--- Supplied data ---

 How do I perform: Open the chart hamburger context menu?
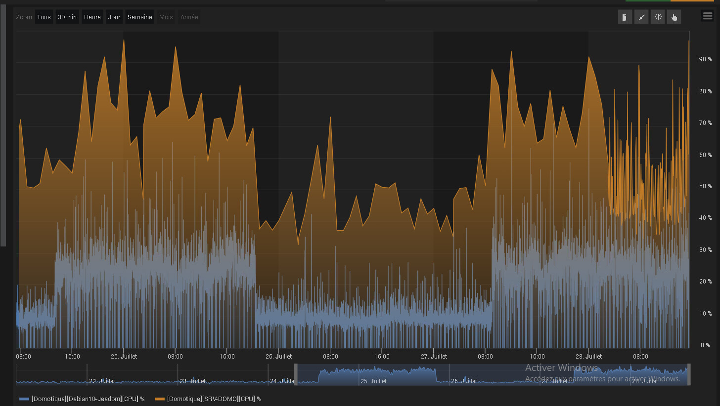pyautogui.click(x=707, y=16)
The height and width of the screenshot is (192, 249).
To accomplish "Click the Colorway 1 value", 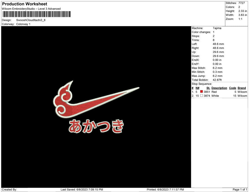I will tap(23, 24).
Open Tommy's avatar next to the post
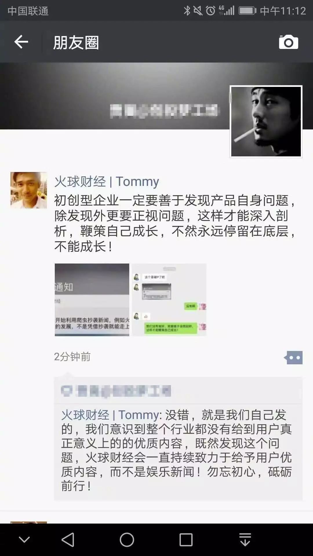The height and width of the screenshot is (556, 313). tap(29, 190)
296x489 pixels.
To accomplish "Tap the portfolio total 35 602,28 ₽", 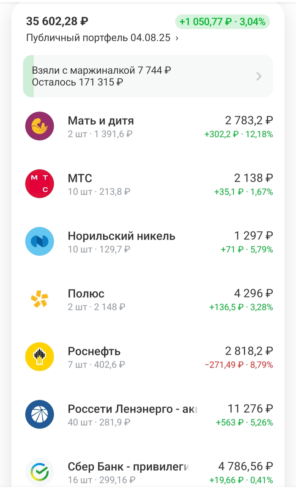I will [57, 21].
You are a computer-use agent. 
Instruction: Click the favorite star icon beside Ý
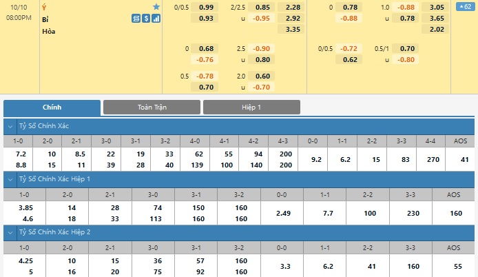156,7
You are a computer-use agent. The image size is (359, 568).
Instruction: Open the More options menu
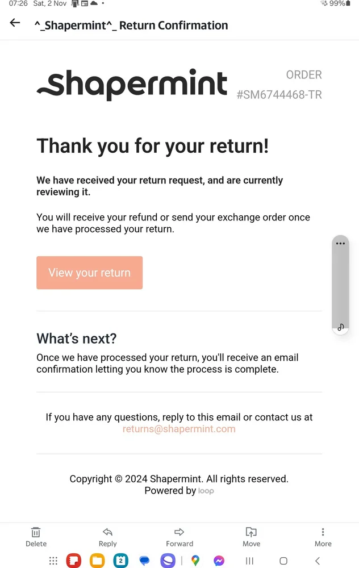(323, 536)
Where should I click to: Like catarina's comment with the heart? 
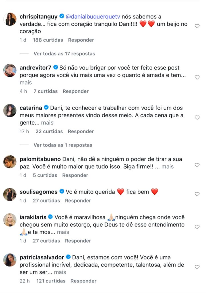pos(197,117)
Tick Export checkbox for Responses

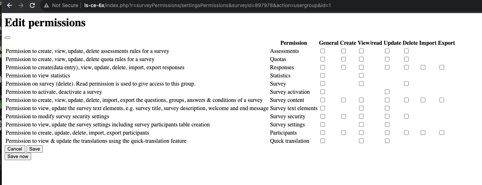442,67
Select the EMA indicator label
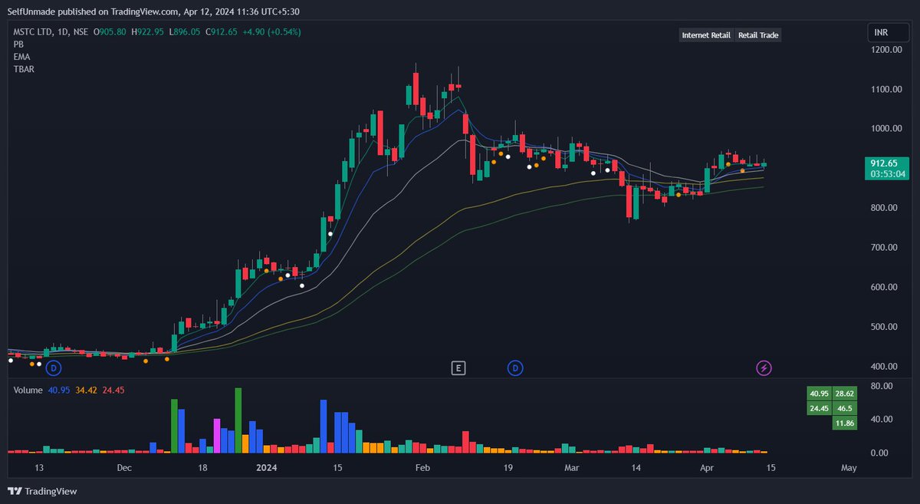 click(x=21, y=57)

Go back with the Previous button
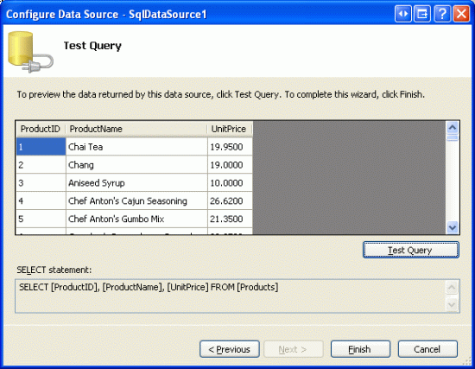(x=230, y=349)
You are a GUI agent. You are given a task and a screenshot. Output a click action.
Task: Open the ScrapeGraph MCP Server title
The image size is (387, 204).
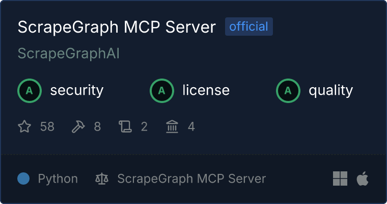click(117, 27)
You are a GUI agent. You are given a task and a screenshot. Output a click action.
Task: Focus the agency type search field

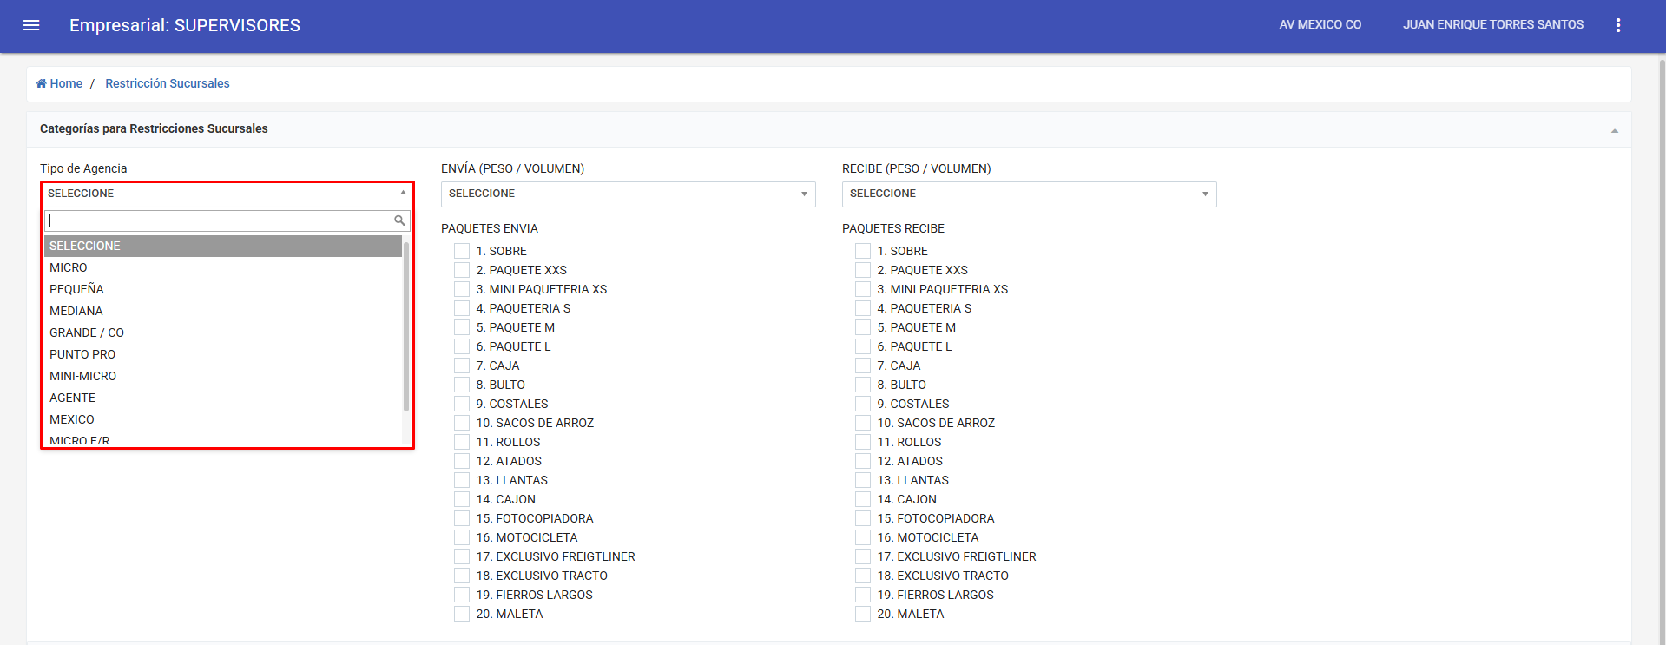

---

■ Activity ■
Please work out how many lines above carry "computer", writing only the result.

■ Task answer ■
2